The Lost Girls (Lucy Kincaid #11)

“He wanted to. Really. He didn’t want to go to Mexico, I think he was feeling a little guilty that he didn’t turn down the job.”


After they picked up the files of the mother and infant who’d disappeared three months ago, and the subsequent arson fire, they turned onto the highway heading to Del Rio, which was nearly three hours northwest.

“This could be a total bust,” Noah said. “I wish I could have sent a local team, but the terrorism alert is on high—ICE caught more than a dozen questionable Middle Eastern detainees attempting to cross in Laredo last month. They have backgrounds to run and heightened security to deal with. I can’t pull them off for this.”

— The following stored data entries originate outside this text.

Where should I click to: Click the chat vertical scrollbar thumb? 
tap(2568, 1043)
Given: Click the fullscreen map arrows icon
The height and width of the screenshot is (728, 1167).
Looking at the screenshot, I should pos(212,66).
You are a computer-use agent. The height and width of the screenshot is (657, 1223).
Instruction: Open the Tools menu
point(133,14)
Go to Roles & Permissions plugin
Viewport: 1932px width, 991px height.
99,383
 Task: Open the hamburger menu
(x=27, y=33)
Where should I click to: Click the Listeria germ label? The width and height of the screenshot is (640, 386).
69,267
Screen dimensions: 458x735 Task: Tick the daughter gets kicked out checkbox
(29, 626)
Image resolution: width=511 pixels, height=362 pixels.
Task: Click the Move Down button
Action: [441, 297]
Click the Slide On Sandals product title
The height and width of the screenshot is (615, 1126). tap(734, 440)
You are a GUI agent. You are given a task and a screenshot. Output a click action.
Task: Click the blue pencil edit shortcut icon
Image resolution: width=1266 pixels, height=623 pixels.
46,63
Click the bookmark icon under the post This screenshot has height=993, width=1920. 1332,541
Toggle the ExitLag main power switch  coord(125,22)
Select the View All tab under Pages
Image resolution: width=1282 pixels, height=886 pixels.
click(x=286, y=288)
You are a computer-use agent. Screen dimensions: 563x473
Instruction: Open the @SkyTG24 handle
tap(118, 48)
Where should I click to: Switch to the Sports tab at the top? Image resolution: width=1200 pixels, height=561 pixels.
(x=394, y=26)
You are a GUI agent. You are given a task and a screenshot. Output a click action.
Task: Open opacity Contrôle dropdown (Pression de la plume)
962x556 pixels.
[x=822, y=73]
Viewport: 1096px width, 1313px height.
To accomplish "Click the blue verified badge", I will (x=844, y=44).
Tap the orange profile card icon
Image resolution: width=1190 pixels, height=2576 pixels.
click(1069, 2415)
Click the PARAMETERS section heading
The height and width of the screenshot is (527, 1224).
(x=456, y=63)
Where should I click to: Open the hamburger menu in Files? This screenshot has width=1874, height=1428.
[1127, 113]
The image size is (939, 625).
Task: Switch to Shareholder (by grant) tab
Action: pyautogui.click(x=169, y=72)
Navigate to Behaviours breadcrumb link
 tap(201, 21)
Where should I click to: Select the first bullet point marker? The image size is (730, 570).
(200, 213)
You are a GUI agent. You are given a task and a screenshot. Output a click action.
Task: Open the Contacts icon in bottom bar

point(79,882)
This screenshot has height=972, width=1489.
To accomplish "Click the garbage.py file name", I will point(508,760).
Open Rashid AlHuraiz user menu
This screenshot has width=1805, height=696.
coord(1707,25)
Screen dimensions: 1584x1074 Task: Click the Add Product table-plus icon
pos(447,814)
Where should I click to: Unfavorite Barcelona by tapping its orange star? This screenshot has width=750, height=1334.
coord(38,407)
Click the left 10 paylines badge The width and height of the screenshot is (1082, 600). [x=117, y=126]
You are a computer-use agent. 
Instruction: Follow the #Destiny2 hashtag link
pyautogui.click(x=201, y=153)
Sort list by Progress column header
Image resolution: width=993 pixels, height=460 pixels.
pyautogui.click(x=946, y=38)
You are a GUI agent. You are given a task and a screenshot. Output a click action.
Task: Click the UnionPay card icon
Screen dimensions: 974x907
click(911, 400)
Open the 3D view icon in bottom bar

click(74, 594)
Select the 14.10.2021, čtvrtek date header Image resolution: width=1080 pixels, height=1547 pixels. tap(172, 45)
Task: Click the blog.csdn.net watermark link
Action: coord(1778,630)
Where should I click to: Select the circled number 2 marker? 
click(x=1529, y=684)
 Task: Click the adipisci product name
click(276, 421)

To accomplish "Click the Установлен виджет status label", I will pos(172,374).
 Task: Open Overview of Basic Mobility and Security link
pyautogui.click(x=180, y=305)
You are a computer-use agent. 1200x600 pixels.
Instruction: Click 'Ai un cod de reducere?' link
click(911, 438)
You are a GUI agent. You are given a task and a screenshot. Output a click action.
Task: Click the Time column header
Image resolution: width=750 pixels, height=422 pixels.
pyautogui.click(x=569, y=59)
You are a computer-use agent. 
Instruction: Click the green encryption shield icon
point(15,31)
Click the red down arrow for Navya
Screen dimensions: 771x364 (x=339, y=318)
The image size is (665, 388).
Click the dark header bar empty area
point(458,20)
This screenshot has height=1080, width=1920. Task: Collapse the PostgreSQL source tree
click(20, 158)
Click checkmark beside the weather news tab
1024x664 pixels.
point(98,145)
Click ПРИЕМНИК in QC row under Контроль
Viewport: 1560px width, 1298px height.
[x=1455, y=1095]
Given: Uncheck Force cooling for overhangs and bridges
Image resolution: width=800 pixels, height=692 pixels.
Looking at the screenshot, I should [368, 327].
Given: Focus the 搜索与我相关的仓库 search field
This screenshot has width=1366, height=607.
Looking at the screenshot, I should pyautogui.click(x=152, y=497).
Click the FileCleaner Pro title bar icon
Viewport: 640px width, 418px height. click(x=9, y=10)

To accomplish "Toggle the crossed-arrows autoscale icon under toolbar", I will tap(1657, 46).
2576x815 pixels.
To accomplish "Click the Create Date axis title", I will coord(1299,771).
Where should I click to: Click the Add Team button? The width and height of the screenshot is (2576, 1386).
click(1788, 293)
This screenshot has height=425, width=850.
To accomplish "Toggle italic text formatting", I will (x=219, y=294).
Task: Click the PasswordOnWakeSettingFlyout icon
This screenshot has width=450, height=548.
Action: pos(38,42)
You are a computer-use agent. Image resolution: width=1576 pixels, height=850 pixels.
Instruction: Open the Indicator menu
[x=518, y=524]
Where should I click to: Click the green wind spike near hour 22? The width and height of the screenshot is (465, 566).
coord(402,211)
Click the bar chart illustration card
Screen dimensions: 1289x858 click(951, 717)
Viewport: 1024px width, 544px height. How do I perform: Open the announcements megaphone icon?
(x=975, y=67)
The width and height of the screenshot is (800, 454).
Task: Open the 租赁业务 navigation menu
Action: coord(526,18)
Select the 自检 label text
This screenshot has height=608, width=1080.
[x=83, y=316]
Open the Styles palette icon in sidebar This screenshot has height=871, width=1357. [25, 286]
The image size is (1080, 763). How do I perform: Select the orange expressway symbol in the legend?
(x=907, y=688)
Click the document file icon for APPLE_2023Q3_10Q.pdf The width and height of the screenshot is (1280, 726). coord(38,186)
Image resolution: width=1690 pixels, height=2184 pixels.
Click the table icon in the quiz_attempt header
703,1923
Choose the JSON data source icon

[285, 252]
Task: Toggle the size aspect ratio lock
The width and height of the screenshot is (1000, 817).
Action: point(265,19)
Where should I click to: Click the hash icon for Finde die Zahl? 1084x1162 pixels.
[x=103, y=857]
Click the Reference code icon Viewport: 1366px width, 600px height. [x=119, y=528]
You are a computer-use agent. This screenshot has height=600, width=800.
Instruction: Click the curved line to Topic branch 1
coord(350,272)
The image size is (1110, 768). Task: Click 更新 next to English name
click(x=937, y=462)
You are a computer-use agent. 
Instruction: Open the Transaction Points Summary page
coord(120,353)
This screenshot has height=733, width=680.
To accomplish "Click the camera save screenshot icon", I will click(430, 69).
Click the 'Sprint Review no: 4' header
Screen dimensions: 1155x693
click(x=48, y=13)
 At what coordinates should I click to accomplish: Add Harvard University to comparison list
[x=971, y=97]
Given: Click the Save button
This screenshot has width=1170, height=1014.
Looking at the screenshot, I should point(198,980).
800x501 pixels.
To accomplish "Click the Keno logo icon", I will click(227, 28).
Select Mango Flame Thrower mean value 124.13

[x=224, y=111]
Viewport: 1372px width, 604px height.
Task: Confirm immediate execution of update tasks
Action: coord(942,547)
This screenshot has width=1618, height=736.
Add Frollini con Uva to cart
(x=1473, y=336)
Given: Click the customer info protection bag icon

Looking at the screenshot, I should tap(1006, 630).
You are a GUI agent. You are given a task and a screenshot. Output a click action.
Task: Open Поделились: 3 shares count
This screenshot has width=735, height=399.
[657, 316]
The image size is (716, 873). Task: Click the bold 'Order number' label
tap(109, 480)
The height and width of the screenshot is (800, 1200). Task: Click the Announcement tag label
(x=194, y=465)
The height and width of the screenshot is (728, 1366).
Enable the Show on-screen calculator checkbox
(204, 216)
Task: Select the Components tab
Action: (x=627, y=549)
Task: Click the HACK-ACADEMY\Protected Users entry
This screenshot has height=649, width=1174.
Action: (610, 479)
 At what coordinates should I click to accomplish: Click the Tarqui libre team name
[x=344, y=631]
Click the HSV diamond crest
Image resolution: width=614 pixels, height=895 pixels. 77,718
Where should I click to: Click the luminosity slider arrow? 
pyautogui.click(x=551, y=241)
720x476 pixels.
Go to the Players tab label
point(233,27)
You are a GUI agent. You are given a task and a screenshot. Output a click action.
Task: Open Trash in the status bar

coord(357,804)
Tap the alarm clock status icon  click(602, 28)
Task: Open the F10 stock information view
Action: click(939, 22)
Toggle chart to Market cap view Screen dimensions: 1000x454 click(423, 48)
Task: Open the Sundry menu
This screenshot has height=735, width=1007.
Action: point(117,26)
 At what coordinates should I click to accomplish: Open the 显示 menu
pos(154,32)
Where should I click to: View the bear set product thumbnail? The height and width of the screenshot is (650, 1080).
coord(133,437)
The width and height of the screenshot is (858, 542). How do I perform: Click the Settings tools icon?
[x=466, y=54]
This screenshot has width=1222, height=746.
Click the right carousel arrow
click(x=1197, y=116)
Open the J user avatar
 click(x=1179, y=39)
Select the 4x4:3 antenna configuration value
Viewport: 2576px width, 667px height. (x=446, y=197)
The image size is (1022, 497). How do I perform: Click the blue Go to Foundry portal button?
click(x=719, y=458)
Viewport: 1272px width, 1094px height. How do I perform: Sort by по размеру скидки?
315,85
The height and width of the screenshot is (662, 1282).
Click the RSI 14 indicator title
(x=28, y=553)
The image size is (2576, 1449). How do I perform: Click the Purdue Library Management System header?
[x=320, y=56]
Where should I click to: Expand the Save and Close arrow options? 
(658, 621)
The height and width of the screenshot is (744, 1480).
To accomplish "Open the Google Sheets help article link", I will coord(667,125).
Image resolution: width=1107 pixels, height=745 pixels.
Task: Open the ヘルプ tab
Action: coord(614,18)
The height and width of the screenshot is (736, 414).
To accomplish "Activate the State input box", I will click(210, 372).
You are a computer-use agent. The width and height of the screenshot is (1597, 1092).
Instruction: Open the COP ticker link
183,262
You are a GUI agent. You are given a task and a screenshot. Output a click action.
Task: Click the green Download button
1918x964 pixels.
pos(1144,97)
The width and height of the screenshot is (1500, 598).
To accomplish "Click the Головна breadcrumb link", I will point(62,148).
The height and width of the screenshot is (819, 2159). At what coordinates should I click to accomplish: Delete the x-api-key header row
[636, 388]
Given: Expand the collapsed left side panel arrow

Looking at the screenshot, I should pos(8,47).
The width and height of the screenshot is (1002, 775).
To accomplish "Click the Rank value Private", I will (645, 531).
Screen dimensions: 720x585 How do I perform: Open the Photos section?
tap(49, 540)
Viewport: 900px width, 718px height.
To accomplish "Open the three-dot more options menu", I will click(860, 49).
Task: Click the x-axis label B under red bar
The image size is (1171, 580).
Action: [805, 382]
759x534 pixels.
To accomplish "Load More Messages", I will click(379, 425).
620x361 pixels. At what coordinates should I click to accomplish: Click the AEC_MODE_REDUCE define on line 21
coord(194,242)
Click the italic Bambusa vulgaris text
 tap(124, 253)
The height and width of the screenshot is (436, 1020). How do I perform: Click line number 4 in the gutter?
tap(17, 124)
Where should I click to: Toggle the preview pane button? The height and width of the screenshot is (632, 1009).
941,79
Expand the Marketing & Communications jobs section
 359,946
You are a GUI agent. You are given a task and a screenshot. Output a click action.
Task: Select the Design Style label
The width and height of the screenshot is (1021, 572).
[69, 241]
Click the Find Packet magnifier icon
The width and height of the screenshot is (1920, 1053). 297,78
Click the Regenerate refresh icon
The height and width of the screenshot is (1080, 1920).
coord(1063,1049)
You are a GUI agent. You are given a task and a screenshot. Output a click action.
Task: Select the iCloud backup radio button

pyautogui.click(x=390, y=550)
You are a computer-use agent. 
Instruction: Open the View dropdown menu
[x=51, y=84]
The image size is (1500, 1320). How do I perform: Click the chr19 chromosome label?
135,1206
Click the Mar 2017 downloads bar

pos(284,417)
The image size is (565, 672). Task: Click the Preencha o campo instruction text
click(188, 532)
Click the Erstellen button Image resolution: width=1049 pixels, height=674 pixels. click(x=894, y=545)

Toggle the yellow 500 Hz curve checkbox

Violent crimes in the FBI took a far back burner to counter-terrorism, counter-intellience, and cybercrime. In fact, Lucy had the distinct feeling that Violent Crimes had moved to the bottom of the list. While on the one hand she understood that the FBI and other law enforcement agencies had stopped terrorist attacks before they occurred—planned attacks that they often didn’t share with the public—violent crime affected so many people. What was happening to these girls in Freer and Laredo was heartbreaking.

Noah muttered, “This is when I wish I owned my own airplane and made enough money to pay for fuel.”

“What, the FBI wouldn’t reimburse you?” Lucy teased.

Noah was on the phone most of the drive talking to nearly every agent on the Violent Crimes Squad seeking updates on cases, as well as giving Dean and Rick updates on their case. Lucy turned her attention to the thin file Zach had sent them on Leo Musgrove.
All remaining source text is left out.